"It's a treat being a runner, out in the world by yourself with not a soul to make you bad-tempered or tell you what to do." - Allan Sillitoe

Thursday, July 21, 2011

Interesting article on Single-Session Workouts for Marathoners

Single-Session Workouts for Marathoners -Why training once a day can work to your advantage

I found this very interesting.  I have often fretted about the fact that I have not been able to successfully incorporate "doubles" into my training schedules.  I had generally formed the view that it was one of the things, apart from a lack of natural ability, that was preventing further improvements in performances.

My training for the Perth marathon was almost solely singles and on reading this article, I think I can see why I had a successful marathon as a program based on singles seems to play to my strengths - ie endurance rather than speed, mental toughness and efficient fat burning at marathon pace.

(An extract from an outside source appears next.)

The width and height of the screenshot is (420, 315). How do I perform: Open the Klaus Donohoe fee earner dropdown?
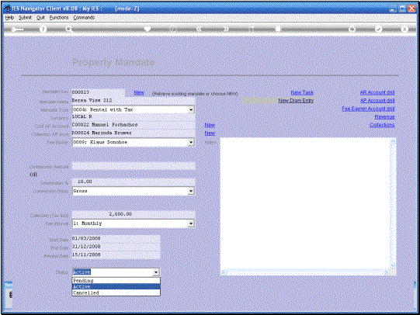(191, 143)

So while I found this reassuring, I also found something very worthwhile in this article:

Marathon Performance Training Group’s elite coach Brad Hudson says the magic number to hit in a single run is 80 minutes. “A lot of the science shows that once you reach the 80-minute mark, there is a bigger benefit in endurance enzymes made.” Hudson notes that studies have shown that the differences of enzymatic production from 60 to 80 minutes are enormous.

Long singles also make you a stronger runner. The longer amount of time spent during one session increases the flow of blood to the muscles. Ligaments and tendons are strengthened; capillaries grow and more oxygen can be delivered to the working muscles. Additionally, completing training in singles allows the body more rest. “When you are doing singles, you are giving the body a full 24 hours of rest,” Hudson points out.
One of the things that has discouraged me from doing doubles has been the shortened recovery time between runs.  If I was 20 years younger, I wouldn't be concerned about this at all, but I haven't seen one reputable source/coach that recommends doubles for masters runners, basically because as you get older, you need more time to recover.

Anyway, here is a link to the article:

1 comment:

Epi said...

Thanks B'Man.

I think this rings true. I tend to think that the addition of medium long runs were a major factor in your step up this year ( as well as the increased mileage).

And as a corollary, I ran more mileage than I have before for my Boston prep this year but did worse than off comparatively low mileage in 09 when I ran my PB, I had incorporated a fairly regular midweek 20k.